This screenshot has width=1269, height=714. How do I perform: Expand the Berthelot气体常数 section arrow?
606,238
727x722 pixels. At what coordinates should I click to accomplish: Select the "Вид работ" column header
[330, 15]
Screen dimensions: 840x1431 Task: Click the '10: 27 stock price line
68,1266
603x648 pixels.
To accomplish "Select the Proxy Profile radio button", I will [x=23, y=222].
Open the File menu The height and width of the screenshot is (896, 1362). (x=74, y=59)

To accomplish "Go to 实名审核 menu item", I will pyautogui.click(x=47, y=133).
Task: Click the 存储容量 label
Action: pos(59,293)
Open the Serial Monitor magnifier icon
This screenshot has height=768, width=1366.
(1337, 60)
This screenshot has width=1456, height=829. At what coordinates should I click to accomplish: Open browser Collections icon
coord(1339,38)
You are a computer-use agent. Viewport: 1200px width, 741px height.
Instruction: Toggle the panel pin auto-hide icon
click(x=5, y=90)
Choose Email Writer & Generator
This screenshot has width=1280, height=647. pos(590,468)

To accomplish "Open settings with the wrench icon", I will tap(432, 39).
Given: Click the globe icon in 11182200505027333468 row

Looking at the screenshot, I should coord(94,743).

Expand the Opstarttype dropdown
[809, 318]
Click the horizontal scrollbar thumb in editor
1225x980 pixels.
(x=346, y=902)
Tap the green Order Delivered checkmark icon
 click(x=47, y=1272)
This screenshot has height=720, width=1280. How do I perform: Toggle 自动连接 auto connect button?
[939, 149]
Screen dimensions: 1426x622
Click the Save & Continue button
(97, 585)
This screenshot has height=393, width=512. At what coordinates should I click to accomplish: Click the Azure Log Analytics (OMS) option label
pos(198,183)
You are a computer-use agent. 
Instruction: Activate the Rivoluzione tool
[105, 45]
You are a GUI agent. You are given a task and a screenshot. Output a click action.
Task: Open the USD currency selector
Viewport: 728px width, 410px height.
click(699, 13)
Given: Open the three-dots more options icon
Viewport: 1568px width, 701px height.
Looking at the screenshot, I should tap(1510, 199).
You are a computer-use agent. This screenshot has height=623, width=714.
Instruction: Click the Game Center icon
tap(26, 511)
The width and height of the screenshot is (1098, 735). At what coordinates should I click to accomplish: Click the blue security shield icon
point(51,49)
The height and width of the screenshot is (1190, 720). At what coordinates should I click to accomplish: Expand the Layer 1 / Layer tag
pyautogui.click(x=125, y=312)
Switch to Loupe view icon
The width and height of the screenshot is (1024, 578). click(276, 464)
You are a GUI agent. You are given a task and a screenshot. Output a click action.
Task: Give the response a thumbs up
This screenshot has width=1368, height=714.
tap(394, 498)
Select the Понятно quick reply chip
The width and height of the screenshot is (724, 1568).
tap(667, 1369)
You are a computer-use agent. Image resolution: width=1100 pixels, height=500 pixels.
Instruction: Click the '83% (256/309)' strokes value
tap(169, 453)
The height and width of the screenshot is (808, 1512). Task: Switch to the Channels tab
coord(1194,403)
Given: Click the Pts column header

> _What you will do_
Find every line in the records above that contains the word "agent", and copy each one.

> _Solution for this exercise_
You are a computer-use agent. Viewport: 1200px width, 741px height.
You are a computer-use agent. 
You are a GUI agent. You are given a task and a screenshot. Output a click action.
You are a computer-use agent. This screenshot has height=623, width=714.
You are a GUI agent. You are given a task and a screenshot. Output a click action.
You are a computer-use agent. Image resolution: width=1100 pixels, height=500 pixels.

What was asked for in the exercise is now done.